I walked up the hill and over the hill and down the other side, to where the cheap little cottages stand in a row facing the deserted brickyard which will, some day, be town lots. I found David on the little porch, sitting in the sun, and he arose as I entered the gate, and stood waiting to grasp my hand, although he could not yet see me distinctly enough to recognize me; his eyes were failing, he told me.
He was very feeble, but as gently cheerful as ever, still striving to keep an even mind under all circumstances. Alice came out when she heard us talking; she looked older, in worry, than her father. It was evident they were very poor.
I went up to see 'Thusia. I did not mind the narrow stairs nor the low-ceiled room in which I found her, for a home and happiness may be anywhere, but I felt a hot, personal shame that anything quite so mean should be the reward of our David.

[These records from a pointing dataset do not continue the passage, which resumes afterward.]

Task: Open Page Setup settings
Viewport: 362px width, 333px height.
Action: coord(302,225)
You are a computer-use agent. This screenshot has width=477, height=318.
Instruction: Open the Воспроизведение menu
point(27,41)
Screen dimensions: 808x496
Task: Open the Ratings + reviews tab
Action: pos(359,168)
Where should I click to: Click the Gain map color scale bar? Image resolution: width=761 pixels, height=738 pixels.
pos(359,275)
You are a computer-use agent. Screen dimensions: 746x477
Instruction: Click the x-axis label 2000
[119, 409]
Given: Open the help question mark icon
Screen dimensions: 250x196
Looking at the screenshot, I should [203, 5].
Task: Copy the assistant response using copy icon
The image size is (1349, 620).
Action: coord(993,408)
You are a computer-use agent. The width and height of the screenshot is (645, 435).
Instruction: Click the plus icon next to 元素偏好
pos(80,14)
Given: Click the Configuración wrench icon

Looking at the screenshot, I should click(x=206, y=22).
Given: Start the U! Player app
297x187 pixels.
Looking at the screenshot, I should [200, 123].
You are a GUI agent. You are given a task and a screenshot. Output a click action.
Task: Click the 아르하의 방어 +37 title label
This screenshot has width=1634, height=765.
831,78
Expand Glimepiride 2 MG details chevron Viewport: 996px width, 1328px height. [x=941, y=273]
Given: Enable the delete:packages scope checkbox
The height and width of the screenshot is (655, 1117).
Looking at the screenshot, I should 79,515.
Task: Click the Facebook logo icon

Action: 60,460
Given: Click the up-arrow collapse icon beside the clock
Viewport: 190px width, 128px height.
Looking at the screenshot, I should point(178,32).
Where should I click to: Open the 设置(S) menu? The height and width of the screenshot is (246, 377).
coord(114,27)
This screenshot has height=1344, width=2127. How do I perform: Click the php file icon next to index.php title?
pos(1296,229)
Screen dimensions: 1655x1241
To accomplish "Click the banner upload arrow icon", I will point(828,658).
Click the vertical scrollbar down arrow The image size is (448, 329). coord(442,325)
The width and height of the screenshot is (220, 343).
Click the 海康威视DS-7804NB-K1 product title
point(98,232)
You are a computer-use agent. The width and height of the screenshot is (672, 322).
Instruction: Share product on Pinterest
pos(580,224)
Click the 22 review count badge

It was harder to speak cheerfully with 'Thusia than with David. I would not have known her, so little of her was there left, the blue veins standing out under the skin of her shrunken hands, and her face not at all that of the 'Thusia I had known when I was a child. I talked of myself and of my family and of my little successes, and all the while I felt that she must see through me, and that she must know I was chattering to hide the pain I felt at seeing these dear friends so changed, and so deep in poverty. In this I was mistaken. Her only thought was gratitude that I had found time to come to them, and pleasure to know all was well with me.
“You'll come when you come to Riverbank again,” she said when I had to leave her, “It has done me so much good to see you. Now go down and give David the rest of your visit.”
She raised her hand for me to take in farewell.
“God has been very good to us,” she said.
When I went down Alice had brought her sewing to the porch, and had carried out a chair for me—such a shabby chair—and Rose Hinch was there. She hurriedly hid a paper parcel behind her skirt when she arose to greet me, but it toppled over and a raw potato rolled out. I pretended to be unaware of it. I knew then that our David still had one friend, and guessed who reminded the older church members that David and 'Thusia might some days go hungry, unless they received such alms as were given to the very poor.
I sat for an hour, talking with David and Rose and Alice, and for an hour tried to forget that this poverty was David's reward for a life spent in serving God and his people, and then Rose and I left, and I walked over the hill with her. We talked of David, and when I told her I was going to see Mack Graham she said she would go with me.
The small real estate office, on a second floor, was not as shabby as I had expected, nor was Mack Graham as shabby.